倒産した小野塚印刷様も新規事業にチャレンジしていなかったわけではありません。「販促屋シンジケート」というコラボレーション事業や、世界初という印刷機の導入や、常務の小野塚さんは私の友人でもあり、勉強熱心の方でした。しかし、今の時代はもっと大きな変化に向けてのチャレンジが必要ではないかと感じます。企業を存続させていくには、常に新しいお客様の創造が不可欠といわれていますが、新しいお客様は、現在のお客様と同種類ではなく、新たなマーケットなのではないでしょうか。例えば、当社ではお客様は印刷業だけですが、今後は個人のお客様に少しずつシフトしていく。そのためには、新商品や新技術、新サービスを創り出して行かなくてはいけないように思います。
そこで必要なのが人財と経営基盤になります。新商品や新技術、新サービスを創り出していくのは、社員さん一人ひとりです。これからの時代は社長一人で新商品を開発できるほど簡単な時代ではありません。社長幹部社員が力を合わせ知恵を出し合い、共に現状打破していくことが第一です。そして、新商品や新技術、新サービスを創り出していくには、お金も必要になります。当社も売上減少というきびしい状況ですが、何とか利益を出すことで、次世代に向けての投資できる環境を作っていくことも必要です。社内勉強会の導入や、毎月のグループでのコスト管理、ひとつひとつが次の時代への準備なのです。

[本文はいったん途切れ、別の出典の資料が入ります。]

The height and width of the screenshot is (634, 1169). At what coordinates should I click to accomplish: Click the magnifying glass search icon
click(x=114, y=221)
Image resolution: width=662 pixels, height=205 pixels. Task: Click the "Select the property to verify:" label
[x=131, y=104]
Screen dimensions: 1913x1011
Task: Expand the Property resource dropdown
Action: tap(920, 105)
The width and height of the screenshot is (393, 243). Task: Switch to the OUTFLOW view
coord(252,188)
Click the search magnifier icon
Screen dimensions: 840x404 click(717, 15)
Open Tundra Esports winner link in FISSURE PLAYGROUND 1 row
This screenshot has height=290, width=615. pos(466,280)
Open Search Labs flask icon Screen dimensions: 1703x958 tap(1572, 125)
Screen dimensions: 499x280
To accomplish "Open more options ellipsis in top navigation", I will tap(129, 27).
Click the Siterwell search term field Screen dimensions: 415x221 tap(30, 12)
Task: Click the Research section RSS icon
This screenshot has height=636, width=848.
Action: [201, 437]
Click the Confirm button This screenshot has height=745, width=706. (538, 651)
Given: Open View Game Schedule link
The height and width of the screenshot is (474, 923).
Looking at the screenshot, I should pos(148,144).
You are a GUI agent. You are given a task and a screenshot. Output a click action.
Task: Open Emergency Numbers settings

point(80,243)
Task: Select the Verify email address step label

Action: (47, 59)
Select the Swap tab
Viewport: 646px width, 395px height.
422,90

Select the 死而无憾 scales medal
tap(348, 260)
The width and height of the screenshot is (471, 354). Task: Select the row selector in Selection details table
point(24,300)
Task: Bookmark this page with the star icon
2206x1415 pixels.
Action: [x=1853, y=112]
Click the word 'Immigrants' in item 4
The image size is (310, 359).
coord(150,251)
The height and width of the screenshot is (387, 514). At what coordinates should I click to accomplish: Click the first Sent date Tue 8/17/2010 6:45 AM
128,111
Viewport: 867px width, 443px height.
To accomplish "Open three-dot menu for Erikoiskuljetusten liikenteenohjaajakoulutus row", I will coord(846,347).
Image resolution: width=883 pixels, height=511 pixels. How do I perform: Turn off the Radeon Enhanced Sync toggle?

昨日の新聞に日本電産の永守社長が、2008年に自動車用のモーターの開発拠点を120億円かけて作る案件に対して全役員が反対したが「必ずその市場の世界一になる」ということで断行したという記事が出ていました。自動車業界も10年後には電気自動車が30%になるとも言われている激変の業界です。私たちの印刷業界だけでなく、全ての業種で、大きな変化が起きています。今までの延長では生き残れない、電話帳から名前が消えていってしまう時代です。先の永守社長のように、人が同意したり、賛成することは、あたり前すぎてチャレンジにならないかもしれないとも感じます。
人と同じことをしていては幸せになれない世の中というのは、大変で難しい時代ですが、難しくて大変なことにしかチャンスはないのです。私たちの会社もこの大変な状況に立たされているから、チェンジするチャンスを与えられています。順風の中では変われないのです。そして、松下幸之助翁が言ったように、「経済と経営は違う」のです。